Dr Li, who is leading seven other physicians from China on a mission to share experiences of fighting the COVID-19 outbreak in Malaysia, said the traditional Chinese medicine method was also used to curb the spread of COVID-19 in the region.

Sharing his experience in treating COVID-19 patients in China, he said he was constantly reviewing the effectiveness of various drugs, including the vaccine used to treat the Severe Acute Respiratory Syndrome (SARS) in 2003 and the Middle East respiratory syndrome coronavirus (MERS-CoV) in 2012.

“We initially expected these drugs to be effective as a result of the SARS and Mers-Cov outbreaks, but when used for COVID-19, they showed adverse effects in some patients.

“Although there is still no vaccine for COVID-19 but for now, traditional Chinese medicine is widely used to treat symptoms such as fever, cough and indigestion for patients in China.

In another news, the Ministry of Health (MOH) is aware that there is no evidence of recovered COVID-19 patients are immune from being re-infected, said Health director-general Datuk Dr Noor Hisham Abdullah.

He said that although there was a response to IgM (immunoglobulin M) and IgG (immunoglobulin G) antibodies, it did not protect the patient from being re-infected by the virus.

“Thus far, we (Malaysia) have yet to record a case of second infection but the antibodies are not capable of protecting them. They still need to take precautionary measures and keep utmost hygiene to prevent the second infection,” he said.

Dr Noor Hisham said this at a press conference on COVID-19, here, when asked by reporters about the World Health Organisation (WHO) statement that there is no guarantee that those who have recovered from the infection and developed antibodies will not be re-infected.

The WHO also said that detection of antibodies acting on SARS-CoV-2, the virus that causes COVID-19, does not mean that it can serve as the basis for an “immunity passport” or “risk-free certificate” to allow individuals to travel or to return to work assuming that they are protected against re-infection.

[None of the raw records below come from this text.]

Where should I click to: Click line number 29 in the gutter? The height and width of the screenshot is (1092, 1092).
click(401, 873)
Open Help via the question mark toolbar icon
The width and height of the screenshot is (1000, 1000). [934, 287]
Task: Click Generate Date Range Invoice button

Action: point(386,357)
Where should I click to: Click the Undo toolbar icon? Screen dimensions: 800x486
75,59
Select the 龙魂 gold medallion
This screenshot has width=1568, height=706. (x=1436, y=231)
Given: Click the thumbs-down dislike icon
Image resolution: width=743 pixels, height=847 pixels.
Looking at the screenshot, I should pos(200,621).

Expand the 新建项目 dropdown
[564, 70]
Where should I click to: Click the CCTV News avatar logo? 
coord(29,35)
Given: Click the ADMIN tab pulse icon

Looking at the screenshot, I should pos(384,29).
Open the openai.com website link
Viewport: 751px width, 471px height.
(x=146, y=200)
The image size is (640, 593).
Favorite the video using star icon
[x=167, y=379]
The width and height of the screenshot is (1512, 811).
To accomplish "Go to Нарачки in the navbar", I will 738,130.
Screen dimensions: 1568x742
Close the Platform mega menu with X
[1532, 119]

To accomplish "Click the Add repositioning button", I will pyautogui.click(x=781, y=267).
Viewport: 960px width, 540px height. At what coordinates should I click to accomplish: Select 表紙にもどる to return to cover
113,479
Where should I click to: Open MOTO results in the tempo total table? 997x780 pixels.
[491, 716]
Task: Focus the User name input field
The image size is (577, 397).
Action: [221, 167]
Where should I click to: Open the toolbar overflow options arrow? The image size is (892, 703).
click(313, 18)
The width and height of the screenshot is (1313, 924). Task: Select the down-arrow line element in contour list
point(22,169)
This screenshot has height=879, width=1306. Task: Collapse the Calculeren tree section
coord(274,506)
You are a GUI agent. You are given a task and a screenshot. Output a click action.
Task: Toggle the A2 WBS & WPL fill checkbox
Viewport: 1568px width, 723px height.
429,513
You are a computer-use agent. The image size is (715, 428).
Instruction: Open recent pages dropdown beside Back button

On Malaysians abroad being diagnosed COVID-19 positive, he said the matter would be referred to the MOH’s international health regulatory committee to be recorded.

Malaysians also need to follow the guidelines set in a country they are in before they are allowed to return home.

“For example, if diagnosed COVID-19 positive, they will need to follow the quarantine process in that country and the country will also notify us if the case is to return home,” he said.

Dr Noor Hisham reiterated that no healthcare workers on duty in COVID-19 wards or those treating patients in the intensive care unit (ICU) have contracted COVID-19.

He said more than 80 per cent of healthcare workers got the virus from the community, through events such as weddings and gatherings, rather than while serving on the COVID-19 ward.

He also stressed that the infection was not due to a lack of personal protective equipment (PPE) for healthcare workers both in the public and private hospitals as they were required to wear full PPE before treating patients as the infection also come from those diagnosed with severe acute respiratory infection (SARI) and influenza-like illness ( ILI).